The Wall Street Journal reported yesterday that Remington “…is preparing to file for chapter 11 bankruptcy protection for the second time since 2018 and is in advanced talks for potential bankruptcy sale to the Navajo Nation…” The article cites undisclosed sources close to the development and indicates official paperwork could be filed as early as next week. The news comes at a time when firearm and ammunition sales are at record levels, with much of the demand driven by widespread rioting and concern about the COVID-19 pandemic.

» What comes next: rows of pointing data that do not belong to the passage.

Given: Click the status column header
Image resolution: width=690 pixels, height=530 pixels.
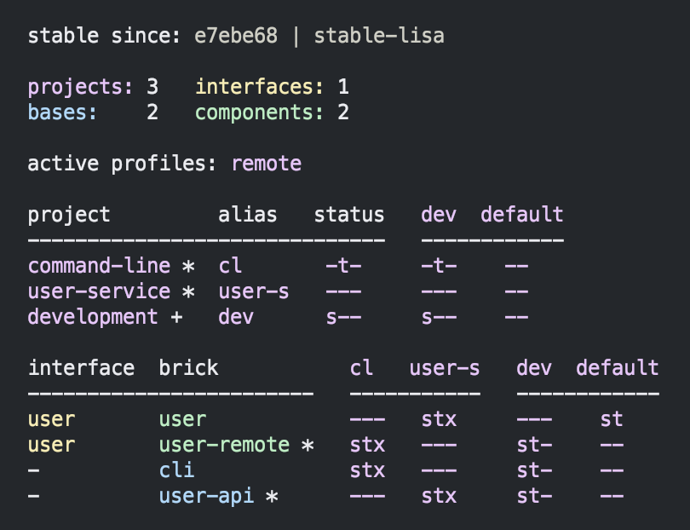Looking at the screenshot, I should tap(349, 215).
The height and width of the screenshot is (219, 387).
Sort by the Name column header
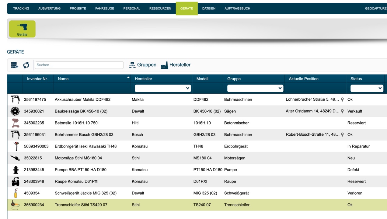coord(63,79)
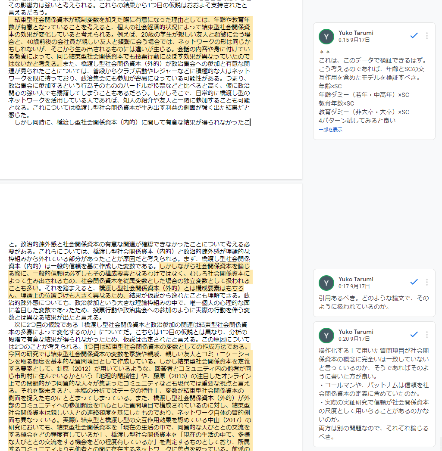Resolve the 0:15 comment with the checkmark
Image resolution: width=442 pixels, height=451 pixels.
pyautogui.click(x=414, y=36)
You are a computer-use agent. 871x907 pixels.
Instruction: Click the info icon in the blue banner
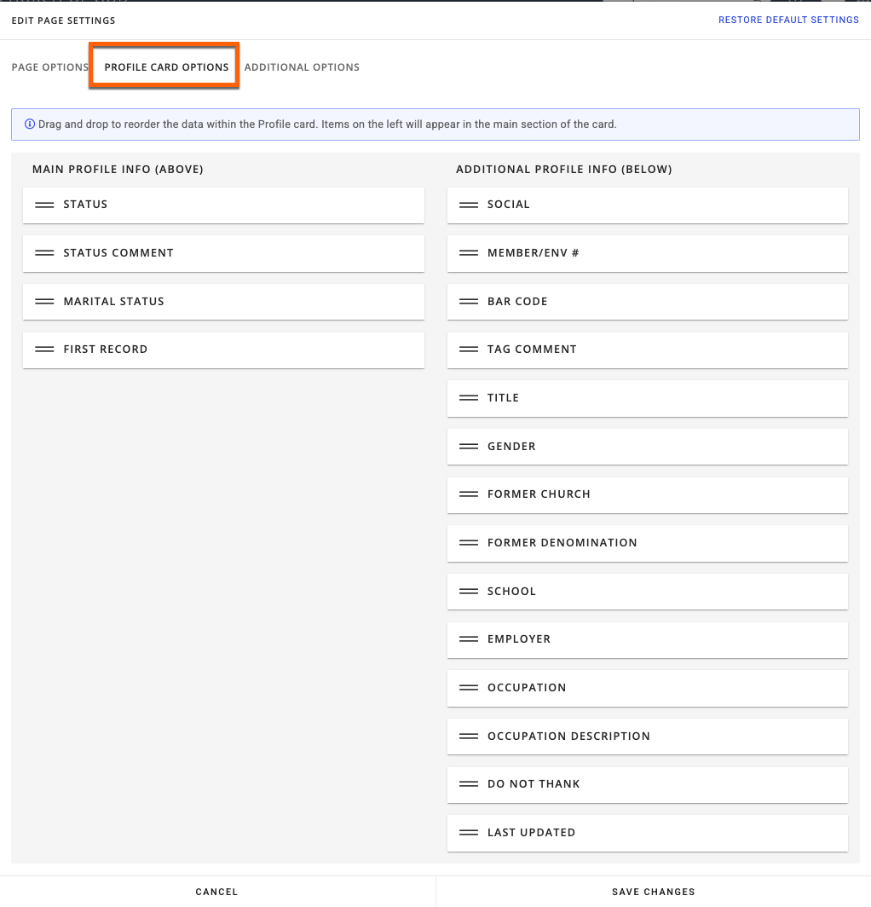(x=30, y=124)
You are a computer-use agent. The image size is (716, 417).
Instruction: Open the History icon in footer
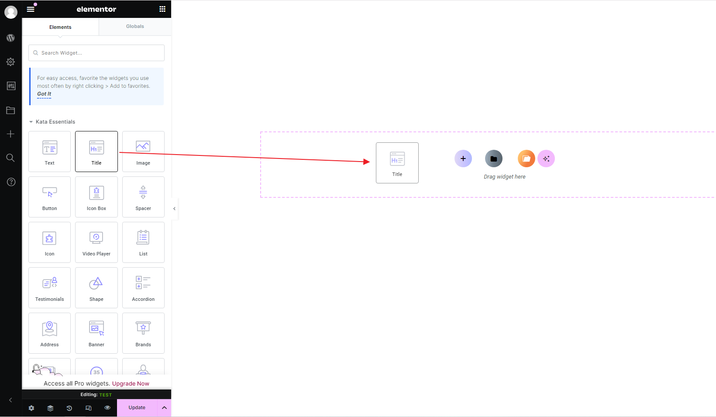pyautogui.click(x=69, y=408)
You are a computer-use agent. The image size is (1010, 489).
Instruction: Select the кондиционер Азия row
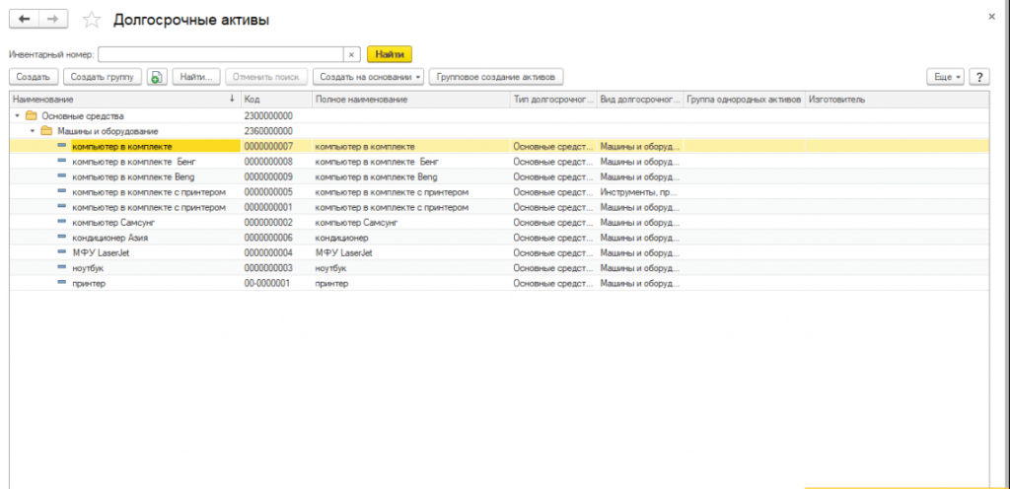(x=110, y=238)
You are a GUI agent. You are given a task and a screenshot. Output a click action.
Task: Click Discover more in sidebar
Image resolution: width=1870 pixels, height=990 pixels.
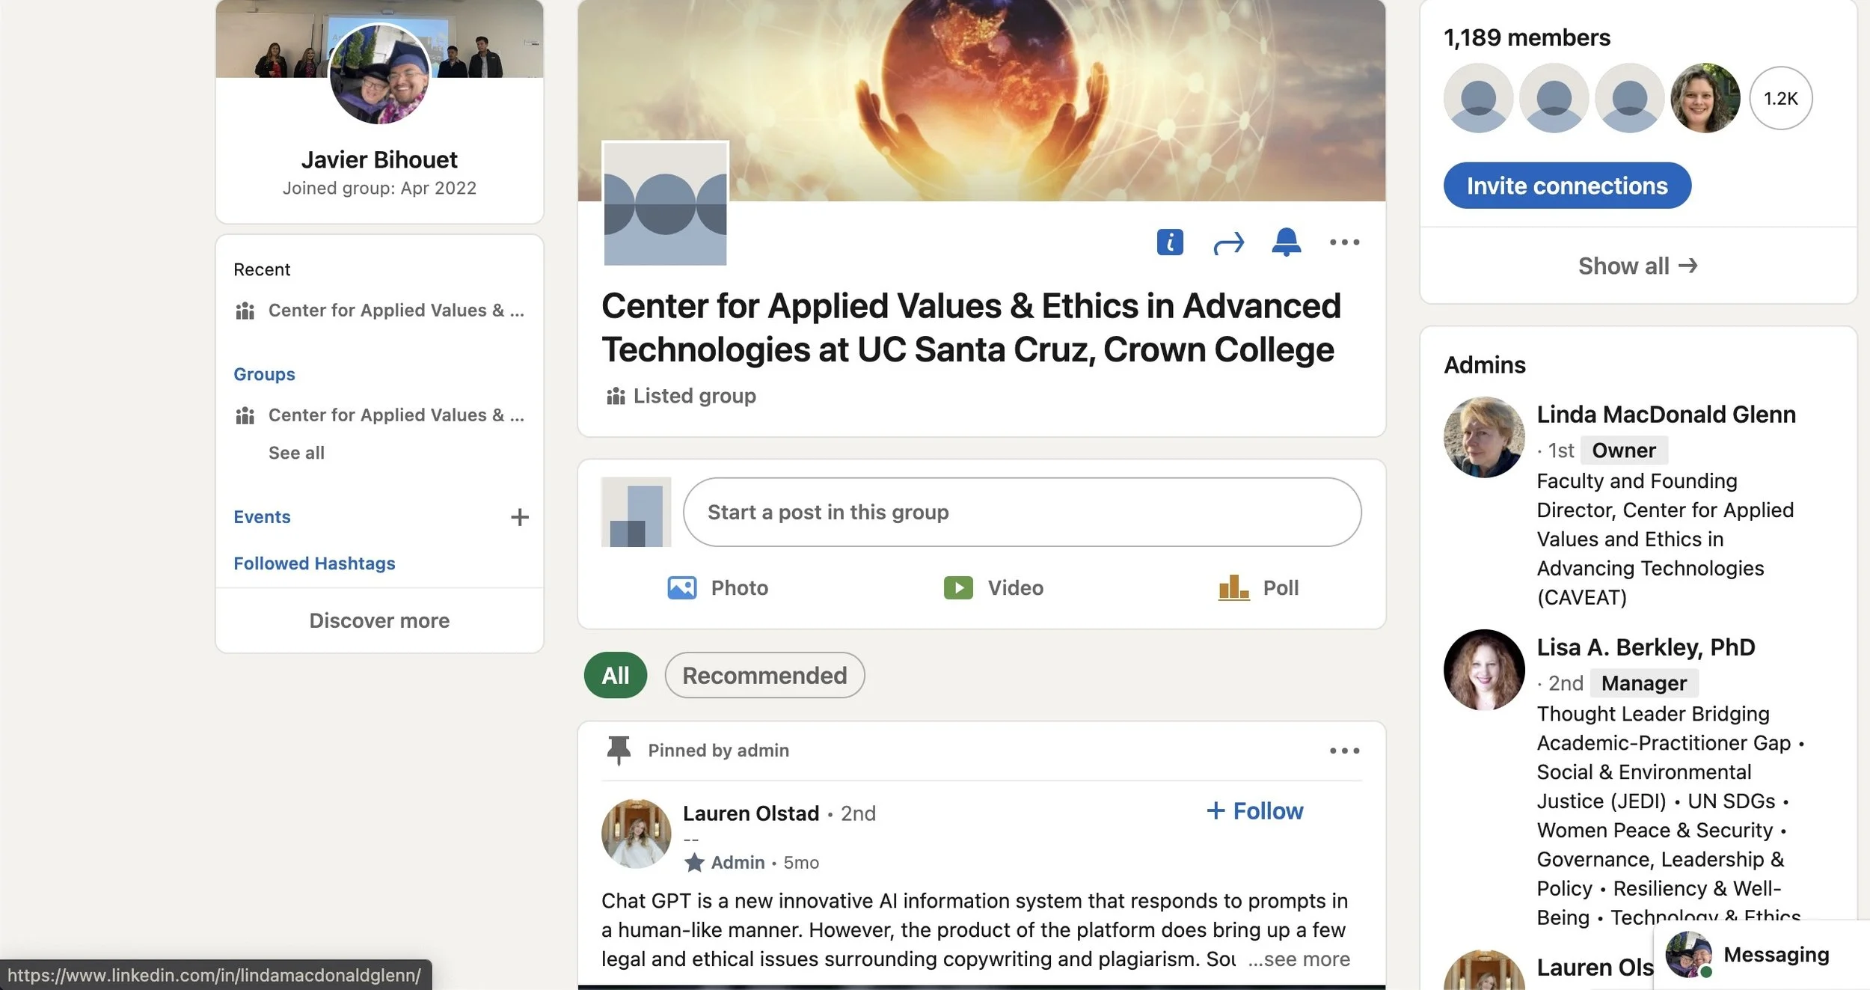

It’s not the first time the Native American tribe has made an offer to purchase America’s oldest gun company, though. The New York Times reported in 2018 that, “The Navajo Nation—which controls a $3.3 billion investment trust—sent a letter to Remington in May offering to buy the company for $475 million to $525 million…”
The alleged long-term plan, according to the Times story, was to end sale of modern sporting rifles to consumers and ultimately move manufacturing to the reservation in the Southwest. The firm would then concentrate on military and law enforcement sales, where federal requirements dictate a certain number of contracts be awarded to minority-owned companies. Profits would then roll into creation of “smart guns.”
The offer wasn’t accepted. Instead the Remington filed for chapter 11 bankruptcy protection in March 2018. Two months later it reached an agreement with creditors and emerged to business as usual.
Remington is America’s oldest gunmaker and has a storied history spanning more than 200 years. Its firearms have served on the front line of freedom for generations and likely taken more big game than any other. The company’s financial challenges first came to the attention of gun owners when Cerebus, a private-equity investment firm, purchased Remington in 2007 to combine it into a huge portfolio that included Para Ordnance, DPMS, Bushmaster, Advanced Armament Corporation and many others.